Task prompt: Scan the listing below for the string "arrow" and copy each line where it turns up.

-- -- --

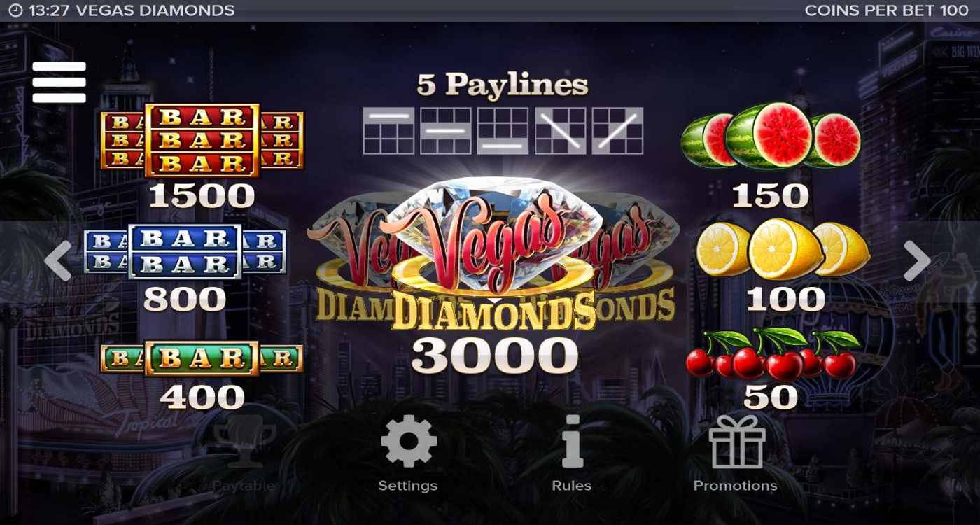The width and height of the screenshot is (980, 525).
Task: Click the middle horizontal payline diagram
Action: pyautogui.click(x=446, y=130)
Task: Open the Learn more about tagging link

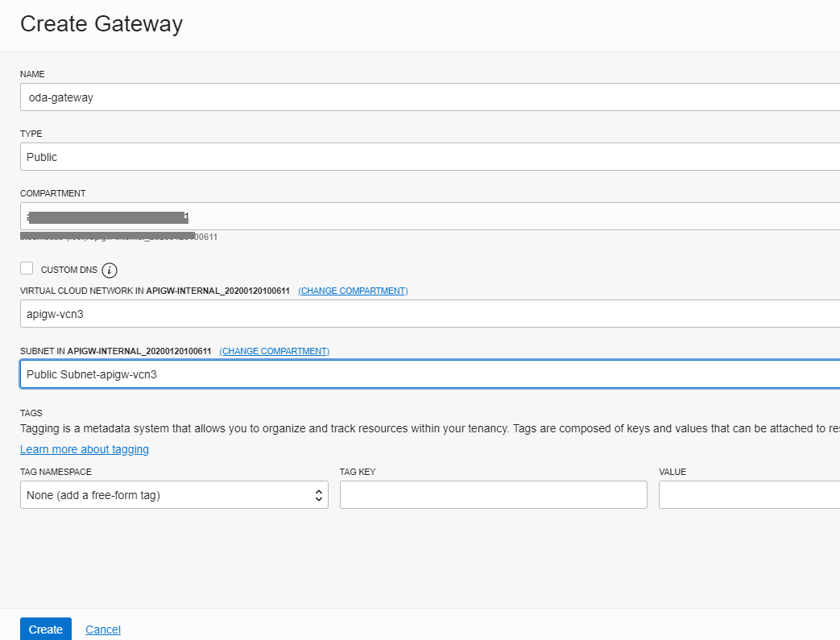Action: 84,449
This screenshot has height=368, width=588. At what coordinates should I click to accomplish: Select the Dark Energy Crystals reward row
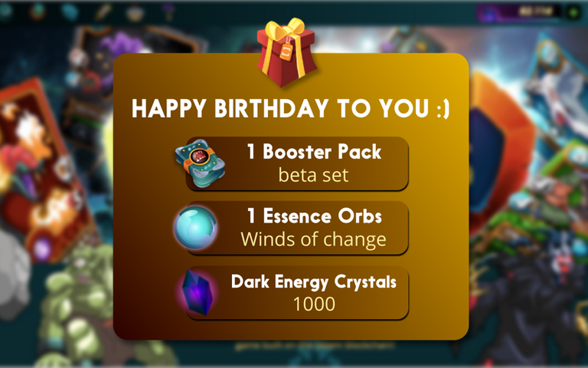(x=297, y=293)
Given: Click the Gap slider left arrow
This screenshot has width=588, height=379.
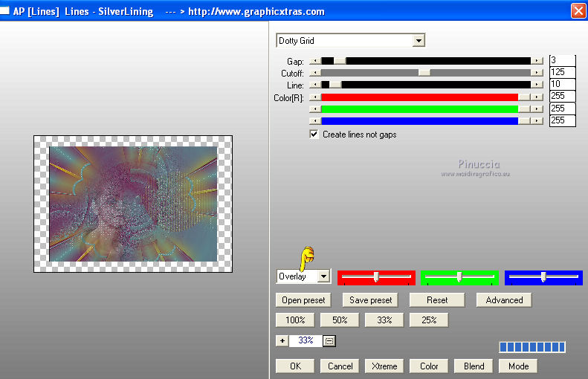Looking at the screenshot, I should coord(314,61).
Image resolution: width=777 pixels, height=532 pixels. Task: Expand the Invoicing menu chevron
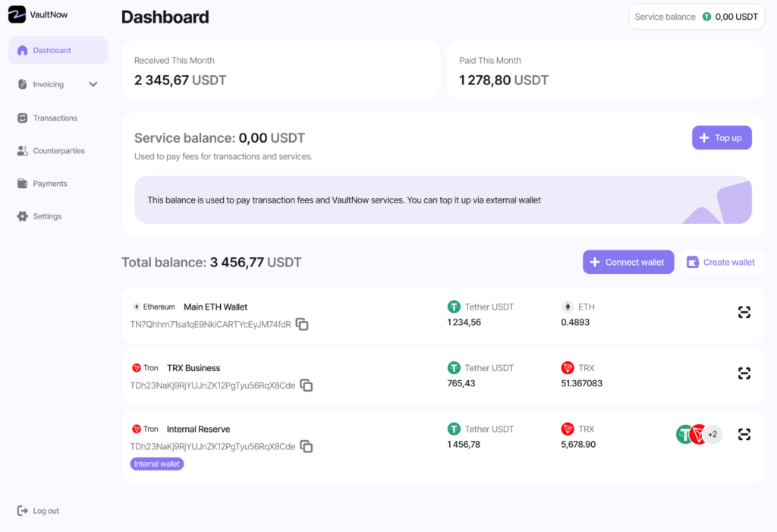pos(93,84)
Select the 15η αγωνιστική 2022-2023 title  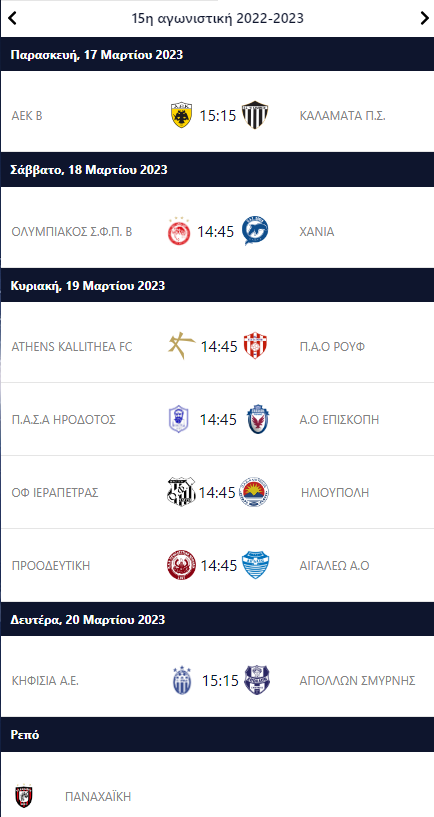click(218, 18)
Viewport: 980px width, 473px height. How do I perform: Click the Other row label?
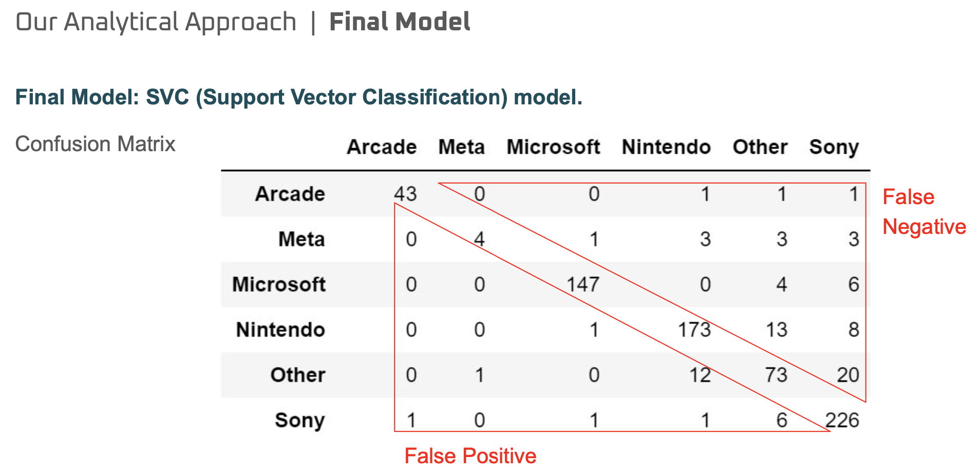tap(298, 375)
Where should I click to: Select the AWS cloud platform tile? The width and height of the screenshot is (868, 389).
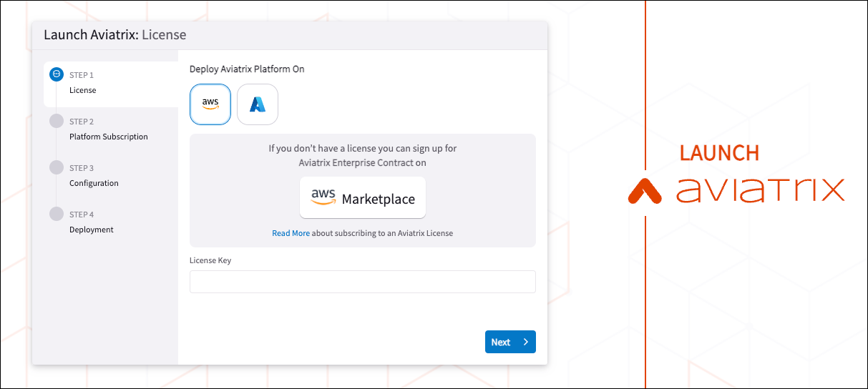coord(210,104)
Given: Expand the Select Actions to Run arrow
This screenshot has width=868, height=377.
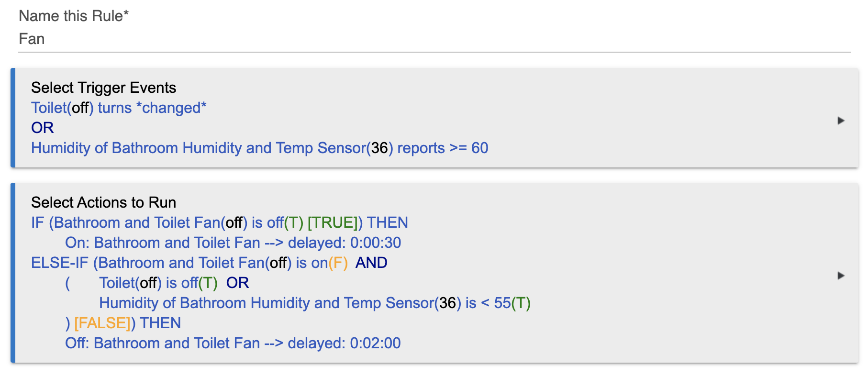Looking at the screenshot, I should pyautogui.click(x=841, y=276).
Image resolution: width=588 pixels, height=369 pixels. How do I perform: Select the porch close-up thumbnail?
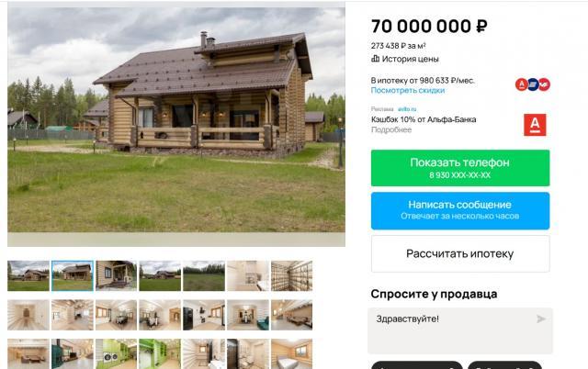(117, 275)
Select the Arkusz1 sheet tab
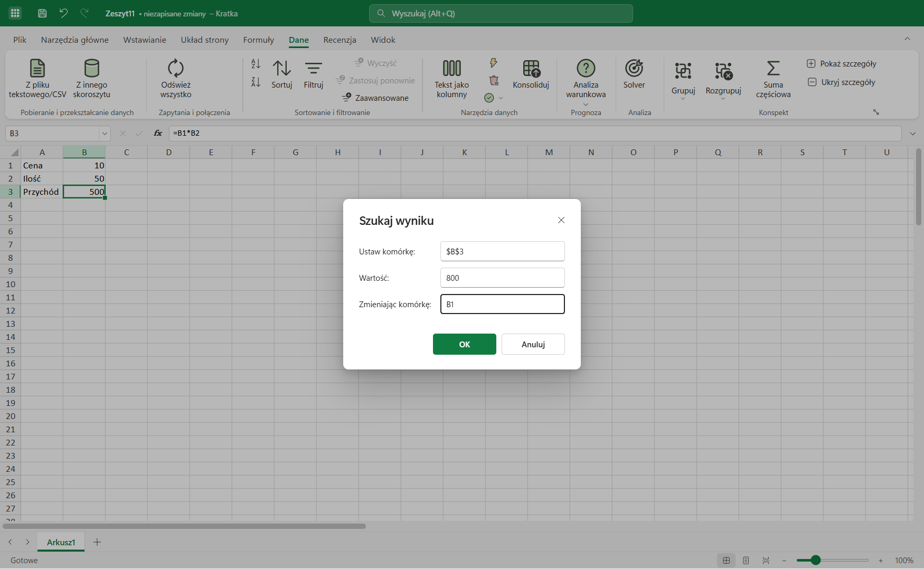This screenshot has height=569, width=924. click(61, 542)
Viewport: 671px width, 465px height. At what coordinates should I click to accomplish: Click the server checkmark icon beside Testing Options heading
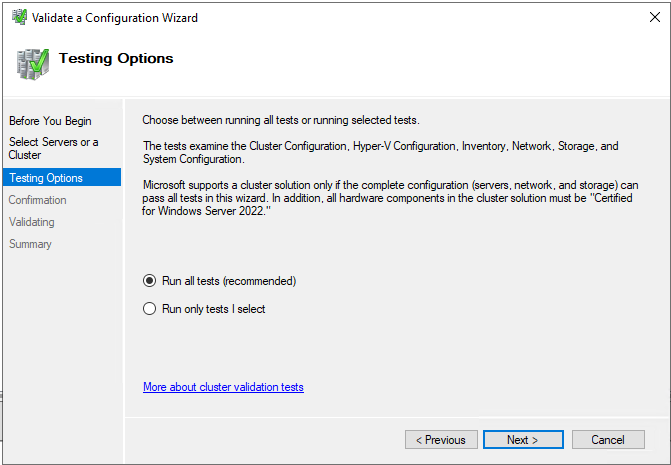click(x=33, y=64)
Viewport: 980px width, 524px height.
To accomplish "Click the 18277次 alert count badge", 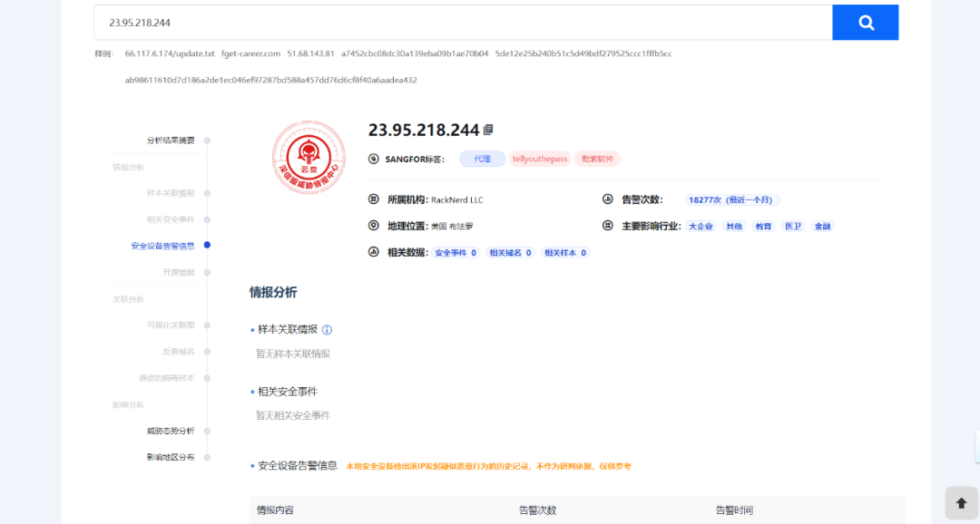I will pos(733,199).
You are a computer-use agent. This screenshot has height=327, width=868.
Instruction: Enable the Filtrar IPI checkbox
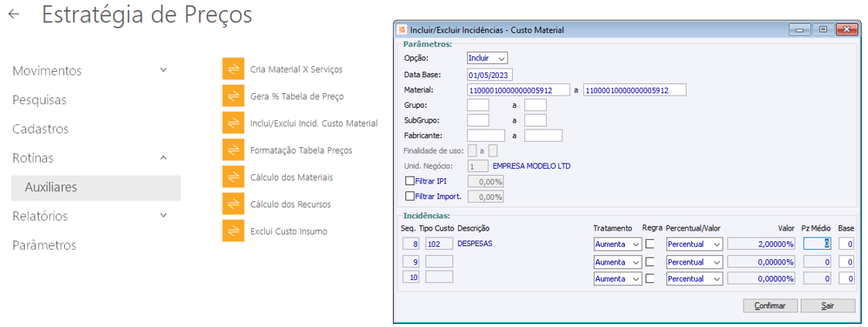(x=410, y=181)
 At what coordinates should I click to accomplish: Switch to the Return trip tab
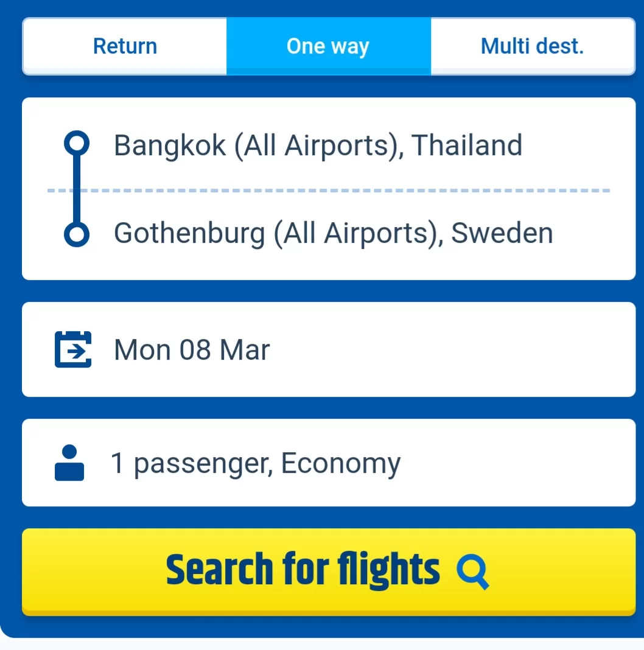[125, 46]
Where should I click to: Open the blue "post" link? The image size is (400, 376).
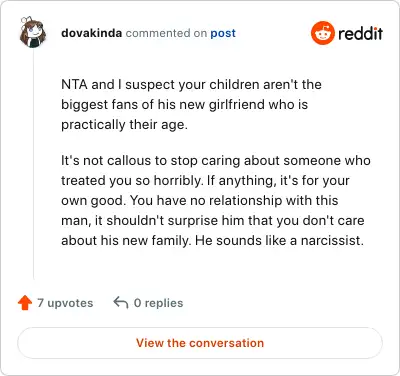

-- -- --

Solution to this exercise:
Given: Click the Gap slider left arrow
Given: Expand the Select Actions to Run arrow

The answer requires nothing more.